You will find nothing about this Feast in the Law. However, their Rabbis ordained it, in order to rejoice that God had let them learn and involve themselves in his Law for yet another year, and further that it should be completed and restarted in a gracious manner in the synagogue. [lit: church]
They have divided the five books of Moses into fifty-two parts, and on each Sabbath they read one piece, and therefore the last reading is on the day right after the Feast of Tabernacles, which is approximately the 23rd day of the autumn month.
In their Talmud they write about the most incredible and idiotic rejoicings which the High Priest and all the people engaged in on this day, with dancing, leaping, and all kinds of antics which would be too lengthy to report.
On this day, when they are in church, they take all the books of the Law from the Ark with a special procession, then they read from it the last and first portions, dance around the pulpit with them, and then put them back again with great pomp.

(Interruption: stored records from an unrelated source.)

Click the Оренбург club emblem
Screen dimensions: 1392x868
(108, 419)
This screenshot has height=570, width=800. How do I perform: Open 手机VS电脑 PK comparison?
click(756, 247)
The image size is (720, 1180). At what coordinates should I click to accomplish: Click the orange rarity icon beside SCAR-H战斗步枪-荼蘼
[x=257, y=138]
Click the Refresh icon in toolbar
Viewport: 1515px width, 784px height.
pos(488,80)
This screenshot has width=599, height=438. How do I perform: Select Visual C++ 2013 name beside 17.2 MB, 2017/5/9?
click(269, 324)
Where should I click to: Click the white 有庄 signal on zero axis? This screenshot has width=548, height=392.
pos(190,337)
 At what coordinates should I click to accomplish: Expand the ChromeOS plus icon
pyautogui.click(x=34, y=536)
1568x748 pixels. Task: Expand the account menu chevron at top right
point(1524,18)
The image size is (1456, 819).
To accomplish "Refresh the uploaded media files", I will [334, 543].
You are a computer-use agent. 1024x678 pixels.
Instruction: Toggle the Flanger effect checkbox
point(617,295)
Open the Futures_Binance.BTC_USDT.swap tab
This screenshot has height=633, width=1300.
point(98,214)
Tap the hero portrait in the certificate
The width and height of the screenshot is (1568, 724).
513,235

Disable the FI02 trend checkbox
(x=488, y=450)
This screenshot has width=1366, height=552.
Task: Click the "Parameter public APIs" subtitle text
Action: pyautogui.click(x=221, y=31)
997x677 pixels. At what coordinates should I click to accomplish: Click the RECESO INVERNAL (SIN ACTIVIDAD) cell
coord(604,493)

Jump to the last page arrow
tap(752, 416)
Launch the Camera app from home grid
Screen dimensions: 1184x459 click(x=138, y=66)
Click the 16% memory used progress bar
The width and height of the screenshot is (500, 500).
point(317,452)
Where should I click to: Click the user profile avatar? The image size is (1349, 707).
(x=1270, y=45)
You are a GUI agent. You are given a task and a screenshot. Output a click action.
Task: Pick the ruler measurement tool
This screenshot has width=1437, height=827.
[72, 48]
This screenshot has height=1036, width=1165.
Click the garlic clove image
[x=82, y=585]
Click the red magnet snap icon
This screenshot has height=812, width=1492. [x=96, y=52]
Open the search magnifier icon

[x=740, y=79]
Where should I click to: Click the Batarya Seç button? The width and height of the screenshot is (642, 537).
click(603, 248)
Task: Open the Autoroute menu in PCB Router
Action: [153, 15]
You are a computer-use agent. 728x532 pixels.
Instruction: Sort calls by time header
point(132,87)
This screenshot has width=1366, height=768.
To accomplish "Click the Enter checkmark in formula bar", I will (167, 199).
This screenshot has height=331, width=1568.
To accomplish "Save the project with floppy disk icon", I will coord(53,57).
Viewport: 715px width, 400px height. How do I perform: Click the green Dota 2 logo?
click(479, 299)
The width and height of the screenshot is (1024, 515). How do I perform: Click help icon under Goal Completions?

While all the books are out of the Ark, they put in a burning light, because the Ark is never to be empty, and therefore it is just as if the Law were still in there, because the Law is also called a light, as it is written Prov. 6.23: For the commandment is a lamp, and the Law is a light. They throw a lot of fruit and the like at the young people in shul: apples, nuts, pears, so that they may have reason to be happy too. It sometimes happens, though, that they squabble over it.
Besides finishing the reading of the Law and completing it, they also arrange anew certain church [synagogue] honors on this day, especially those belonging to the reading of the Law. These honors are publicly announced and sold in shul, and whoever bids the most when they are offered for the third time acquires the honor.
The man who wakes the people for shul in the morning, or the custodian, calls out the honors:
The money collected from the sale of these honors is used to support the church and the poor Jews.
Sometimes great enmity, jealousy, and brawls occur at these auctions. Very often blasphemies ensue because the influence and reputation of a person may intervene, and a rich man may get preference over a poor man, a young man over an old, an unlearned one over a learned, an evil one over a pious. Sometimes quarrels and aversion to one other take such proportions that the Christian authority gets involved too. There is no more hostile, envious, and implacable people under the sun than the Jews.
And this is the final fruit of the devout reading of the Law of God in the synagogue. Without they glitter wondrously, but within they are full of malice.
Since no joy is complete without Basar vejajin, meat and wine (as they say) they therefore end this joyous feast with a sumptuous meal. They prepare all kinds of food, and enjoy themselves to the full.